Les Trois Escargots

A growing family of snails.

Monday, October 30, 2006

The Salar de Uyuni

Eight hours west of Potosi by bus is the single storey town of Uyuni. A crossroads, a market town and the starting point for 3 day trips to the vast salt pan of Salar de Uyuni and surrounding volcanic landscape. In a town with a handful of streets, 24 agencies sell the same trip and it was easy to book ourselves into a Toyota Land Cruiser leaving the next morning with an Australian couple and 2 French guys.

With Chile so close and Bolivia lacking its own coastline, minerals have long been exported by rail from a huge mine east of Uyuni to the Pacific. Outside town, in the “Train Cemetery”, we looked at the rusting carcasses of steam trains, dumped in the late 70s when diesel locomotives took over. A wit had daubed graffitti on one: “Wanted – mechanic with experience”. We took the obligatory photos and Chriso, our driver, joined the convoy of other Land Cruisers to the village of Colchani.

Located on the edge of the Salar, the villagers spend 8 hours a day collecting salt which is then dried over a wood fire, crushed and, after iodine has been added to prevent thyroid problems, bagged by hand. At 50p for 25 kg, the margins are tight and a day’s pay for a salt worker is less than 2 pounds.

The Salar, formed by the evaporation of a huge lake into which minerals from the surrounding mountains had leached, covers 12,000 square kilometres and contains 64,000 million tonnes of salt which is up to 12 metres thick in places. Put simply, it is stunningly white. Dazzling. Without sun glasses, you would become salt blind. Two dark lines, the rubber of a thousand Land Cruisers, marked the route and the tyres hummed on the hard surface as we headed to the island of Inca Huasi in the middle of the Salar. Covered in ancient cacti, the views over the salt pan were incredible. An immense blankness, edged by the shadows of distant volanoes, which defied scale and hypnotised us with its lack of reference points.

After lunch of roasted meat and salad, we drove south and stopped in a small lodging perched on the hillside overlooking the Salar. Built entirely of salt (walls, furniture, beds and floors), it was basic, but cosy and, with earplugs against a group of Irish, I slept soundly.

On the second day, we crossed the railway line and climbed on rocky tracks into a volcanic landscape of fractured lava, vast brown fields of pumice and conical peaks. At the fourth of a series of shallow, salty lakes, we stopped for lunch. Deep pink-coloured flamingos strutted in the water, moving serenely out of reach as the tourists tried to photograph them. It would have been good to have stayed, but the convoy had to roll on and we passed huge rocks carved into surreal shapes by the wind. In late afternoon, we reached Laguna Colorada, a vast lake with islands of white salt and borax, flocks of hundreds of flamingos and water stained read by algae. A wind was howling and the lake felt primordial in the fading daylight.

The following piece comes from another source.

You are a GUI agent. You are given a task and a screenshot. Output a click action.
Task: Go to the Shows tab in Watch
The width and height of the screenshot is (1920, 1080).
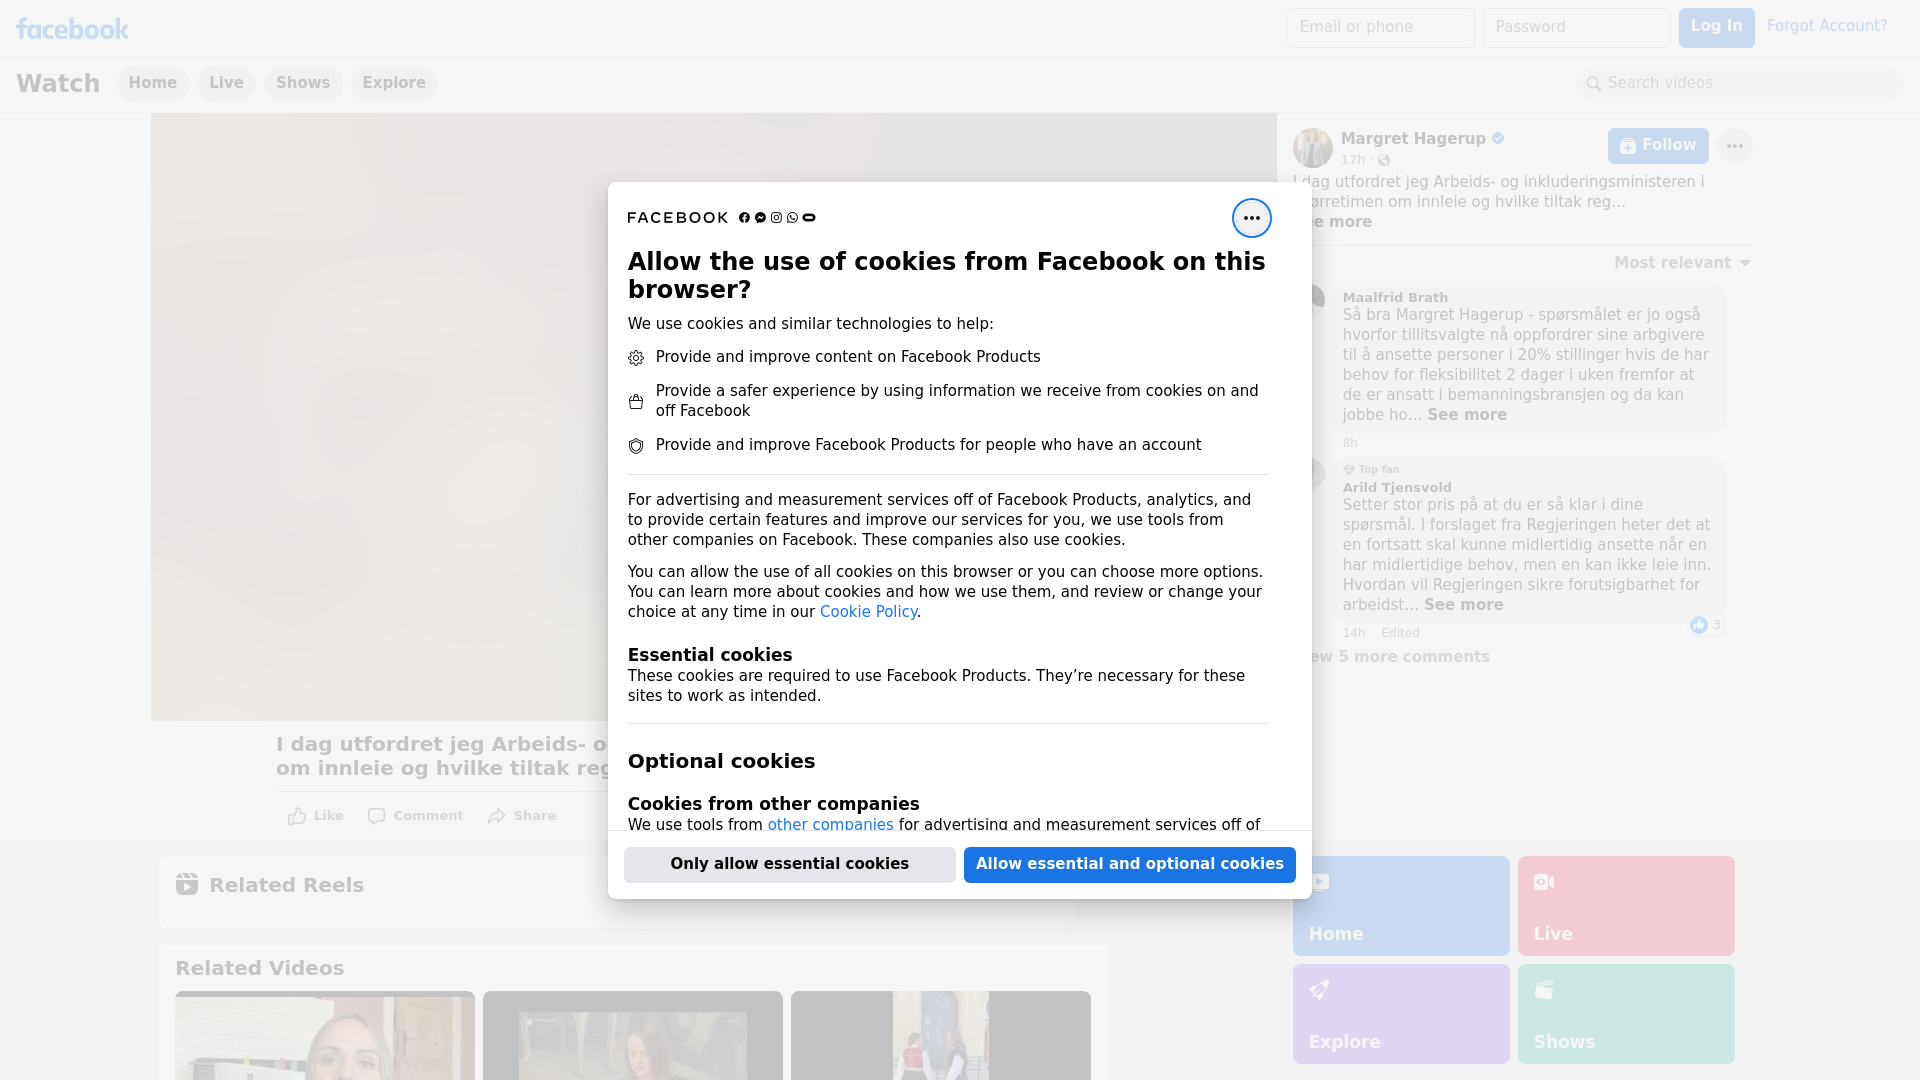pos(303,83)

We rose the next day at 5am in the darkness to reach the Sol y Manana geysers at dawn. Backlit by the warm morning sun, the clouds of steam were beautifully golden and the landscape a rich yellow. Craters bubbled with grey mud, holes hissed with gas and a sulphurous smell filled the air. The entire region was active and, a few kilometres away, we soaked in natural hot spring while Chriso prepared cake and mugs of sweet, hot chocolate. It was lovely to wash off the grime, dust and sweat of two days on the road.

We dropped the French at the Chilean border and, with the Land Cruiser almost spacious, we headed north for the seven hour journey to Uyuni. The landscape was brutal and barren with only the odd adobe village and herds of llamas giving any clue to human existence. I wanted to store it all in my mind because soon enough we would be back in the bustling madness of La Paz.